Status: failure (line search failed)

 * Candidate solution
    Final objective value:     9.802206e+01

 * Found with
    Algorithm:     L-BFGS

btw, even with more iterations, the result from NelderMead and LBFGS don’t converge:

function optim_fit2(func::T, xs, ys, σs, p0; algo = LBFGS()) where T
    F = function (p)
        cs = func(xs, p)
        return chi2(ys, cs, σs)
    end

    return Optim.optimize(F, p0, algo, Optim.Options(;iterations=5000); autodiff=:forward)
end

sol_nm = optim_fit2(ATLAS_f_6p, xs, ys, sigmas, p0_6para; algo = NelderMead())
sol_lbfgs = optim_fit2(ATLAS_f_6p, xs, ys, sigmas, p0_6para; algo = LBFGS())


julia> sol_nm.minimum, sol_lbfgs.minimum
(98.51662613370482, 98.0220580738921)

julia> sol_nm.minimizer, sol_lbfgs.minimizer
([0.014343016762772673, 0.36918264249014077, 0.08258611548972156, -0.019076422764126248, -0.31125906069802134, -0.044992442492889535], [11207.052120386572, -913.9928401545511, 165.74801872441768, 91.61206638696663, 17.418590874571905, 1.1299718078901382])

if we use BFGS + stopping criteria from Connection between BFGS and ROOT.Minuit.
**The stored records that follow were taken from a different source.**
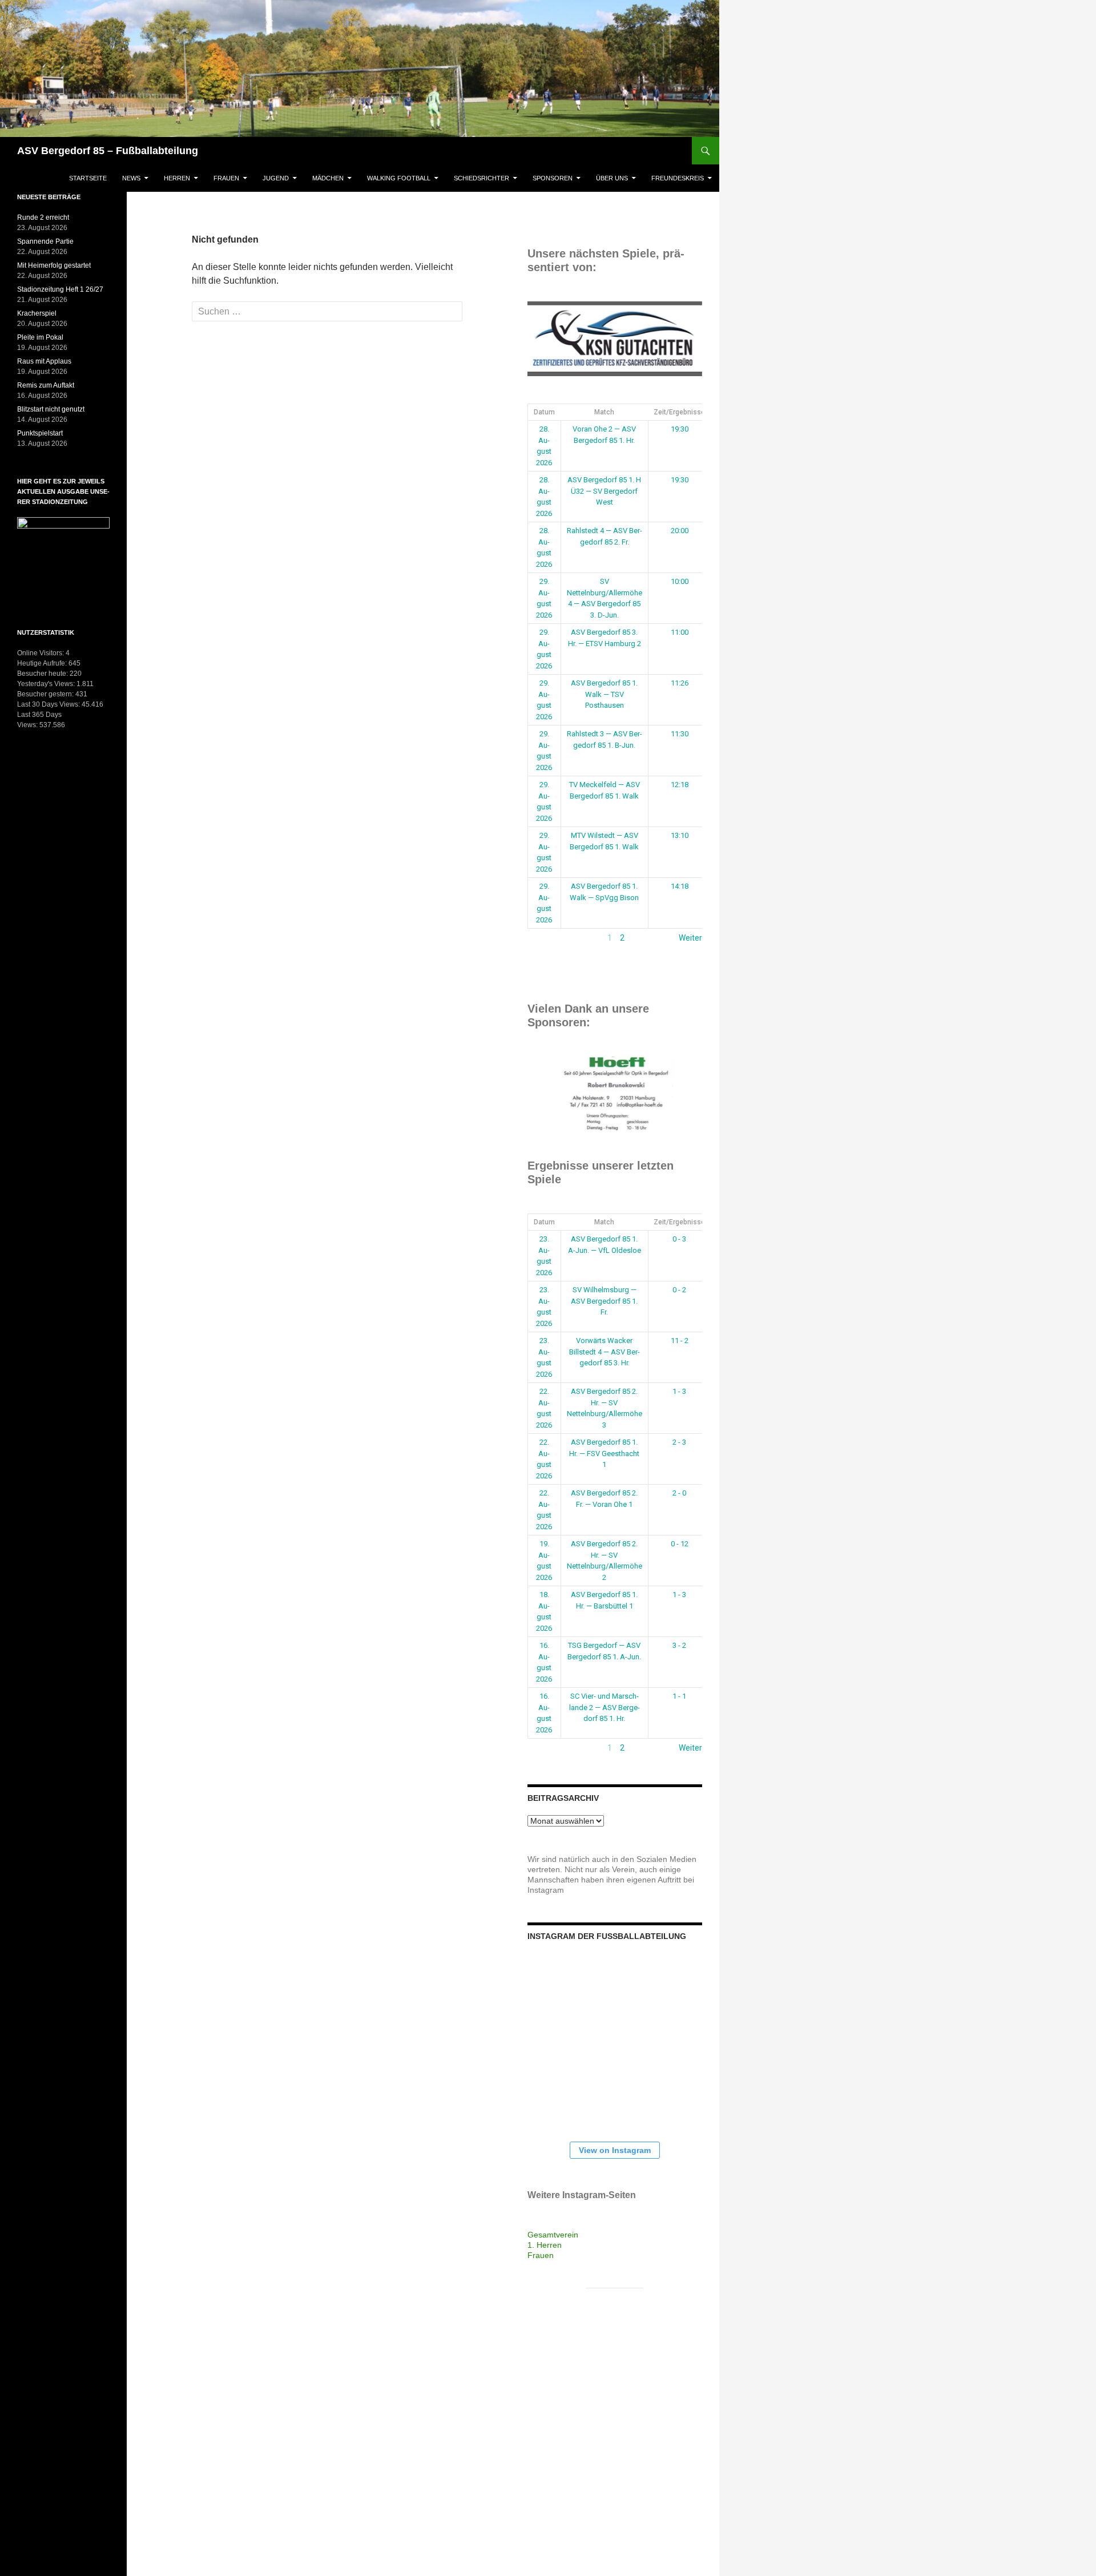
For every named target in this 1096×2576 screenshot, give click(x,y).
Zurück (540, 937)
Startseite (88, 178)
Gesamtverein (552, 2234)
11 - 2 (679, 1340)
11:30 (679, 733)
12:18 (679, 784)
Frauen (226, 178)
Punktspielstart (40, 433)
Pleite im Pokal (40, 337)
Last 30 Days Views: (49, 704)
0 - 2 (679, 1289)
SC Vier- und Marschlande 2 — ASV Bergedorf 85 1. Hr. (604, 1707)
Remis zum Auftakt (45, 385)
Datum (544, 412)
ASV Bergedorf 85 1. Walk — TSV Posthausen (604, 694)
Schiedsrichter (481, 178)
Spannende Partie (45, 241)
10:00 (679, 581)
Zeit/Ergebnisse (679, 412)
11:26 (679, 683)
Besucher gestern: (46, 694)
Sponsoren (553, 178)
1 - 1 (679, 1696)
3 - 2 (679, 1645)
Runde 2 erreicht (43, 217)
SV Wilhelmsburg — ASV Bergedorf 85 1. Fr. (604, 1300)
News (131, 178)
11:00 (679, 632)
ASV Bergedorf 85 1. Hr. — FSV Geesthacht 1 (604, 1453)
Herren (177, 178)
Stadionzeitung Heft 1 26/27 (60, 289)
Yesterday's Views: (46, 684)
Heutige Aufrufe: (42, 663)
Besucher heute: (43, 674)
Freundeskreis (677, 178)
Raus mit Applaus (44, 361)
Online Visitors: (41, 653)
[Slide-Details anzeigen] (614, 338)
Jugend (276, 178)
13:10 (679, 835)
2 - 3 (679, 1442)
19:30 (679, 429)
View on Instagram (615, 2150)
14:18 (679, 886)
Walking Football (398, 178)
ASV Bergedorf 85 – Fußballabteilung (107, 150)
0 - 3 (679, 1239)
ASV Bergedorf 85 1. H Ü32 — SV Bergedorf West (604, 490)
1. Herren (544, 2245)
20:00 (679, 530)
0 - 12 (679, 1543)
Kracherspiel (37, 313)
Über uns (612, 178)
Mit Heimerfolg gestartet (54, 265)
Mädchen (328, 178)
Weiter (690, 937)
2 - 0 (679, 1493)
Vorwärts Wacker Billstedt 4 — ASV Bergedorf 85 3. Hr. (604, 1351)
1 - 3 (679, 1391)
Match (604, 412)
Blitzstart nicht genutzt (50, 409)
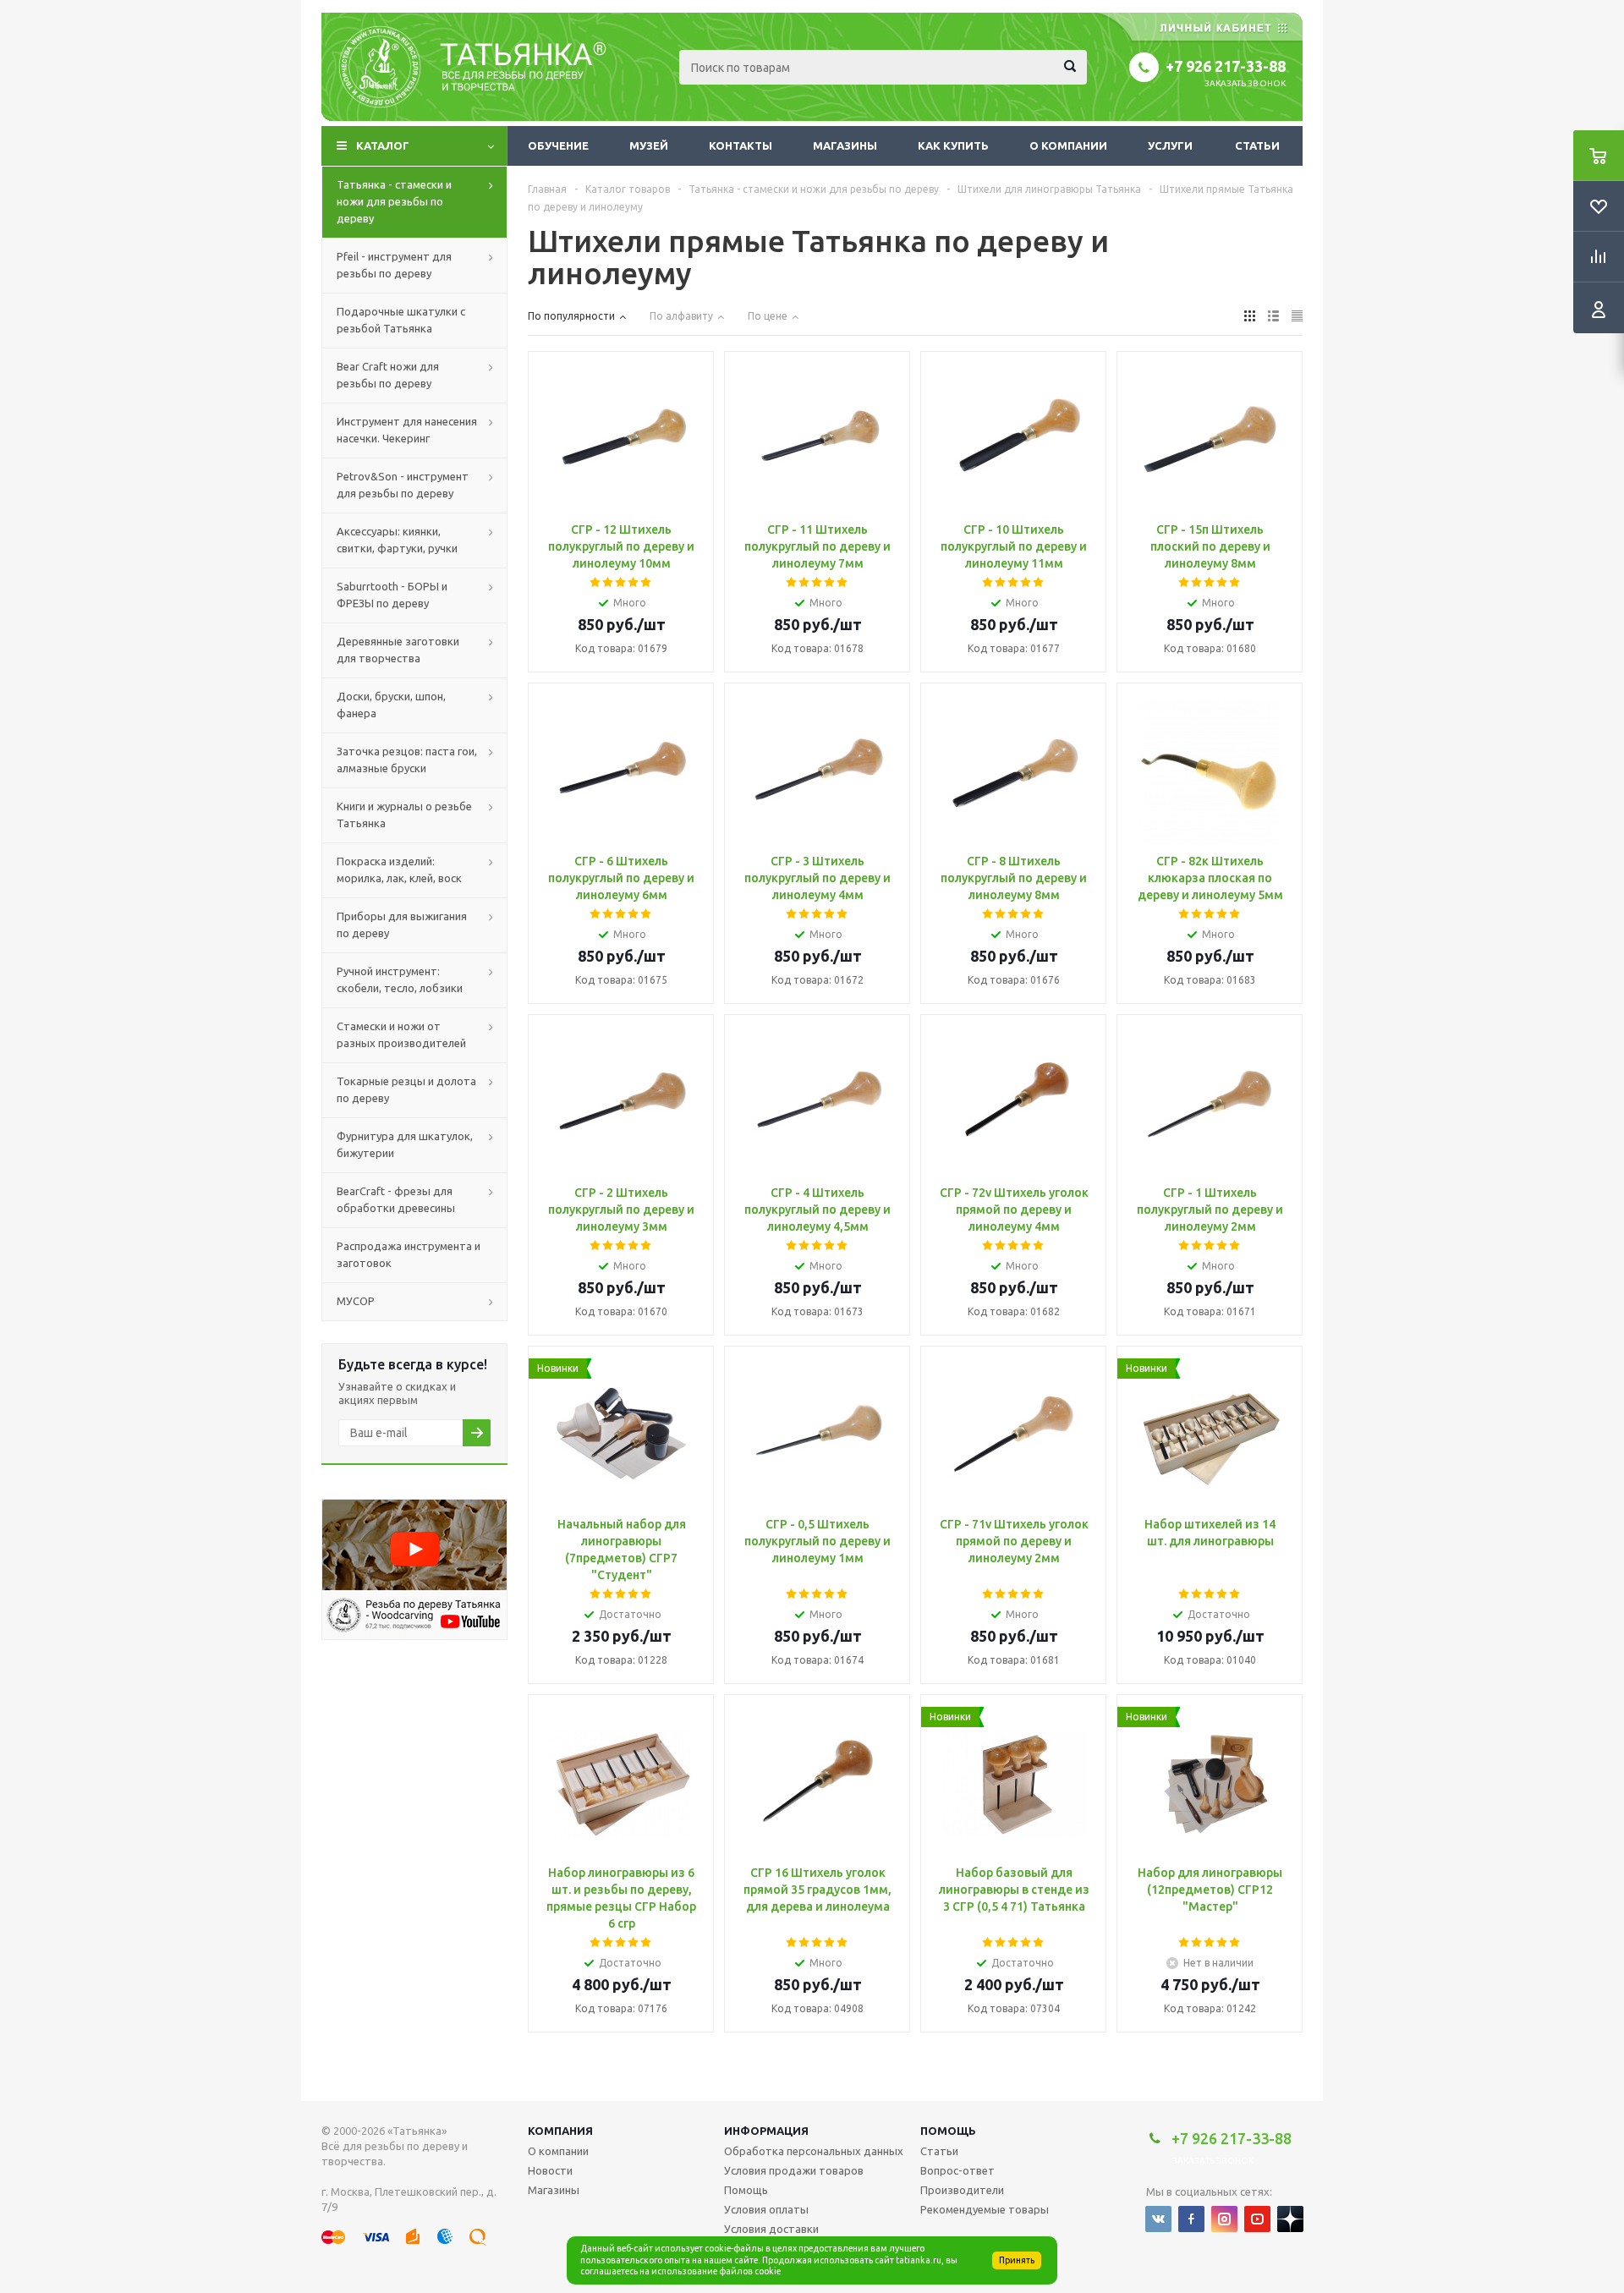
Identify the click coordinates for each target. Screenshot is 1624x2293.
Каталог (382, 145)
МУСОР (356, 1301)
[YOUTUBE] (1257, 2219)
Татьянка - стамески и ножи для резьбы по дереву (394, 201)
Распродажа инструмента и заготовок (408, 1254)
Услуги (1170, 145)
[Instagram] (1224, 2219)
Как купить (953, 145)
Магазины (845, 145)
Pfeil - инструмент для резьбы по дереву (394, 264)
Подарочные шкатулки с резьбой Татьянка (401, 319)
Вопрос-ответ (957, 2170)
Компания (560, 2131)
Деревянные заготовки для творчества (398, 649)
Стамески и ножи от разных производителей (401, 1034)
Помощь (948, 2131)
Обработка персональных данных (813, 2151)
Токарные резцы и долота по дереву (406, 1089)
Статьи (1257, 145)
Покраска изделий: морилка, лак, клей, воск (399, 869)
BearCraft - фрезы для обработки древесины (396, 1199)
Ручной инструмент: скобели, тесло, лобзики (400, 979)
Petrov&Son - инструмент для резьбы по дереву (403, 484)
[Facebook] (1191, 2219)
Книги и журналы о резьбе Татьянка (404, 814)
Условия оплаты (766, 2209)
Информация (766, 2131)
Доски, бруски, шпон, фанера (391, 704)
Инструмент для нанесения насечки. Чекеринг (407, 429)
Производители (962, 2190)
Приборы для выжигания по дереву (402, 924)
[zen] (1290, 2219)
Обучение (558, 145)
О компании (1068, 145)
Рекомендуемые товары (984, 2209)
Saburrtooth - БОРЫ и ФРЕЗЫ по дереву (392, 594)
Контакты (740, 145)
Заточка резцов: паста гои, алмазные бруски (407, 759)
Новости (550, 2170)
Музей (648, 145)
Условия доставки (771, 2229)
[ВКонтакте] (1158, 2219)
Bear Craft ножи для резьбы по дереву (388, 374)
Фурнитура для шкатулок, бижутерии (405, 1144)
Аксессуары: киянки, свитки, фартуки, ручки (397, 539)
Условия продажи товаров (794, 2170)
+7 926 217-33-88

Stopping criteria - #4 by Yuan-Ru-Lin

which is yet another set of minimizer

julia> sol_lbfgs.minimizer |> print
[3.724592263478385, 0.7652684260382869, 4.556910181502994, 1.2983875079831064, -0.1450263191617602, -0.037556051055012134]

I think this is consistent with what @ChrisRackauckas said about the line search in Optim is “bad” (not sure what it means exactly).

yeah, I’m okay with Optimization.LBFGS() fails I guess, but right now Optim.LBFGS() also fails when used from Optimization.jl which is not ideal.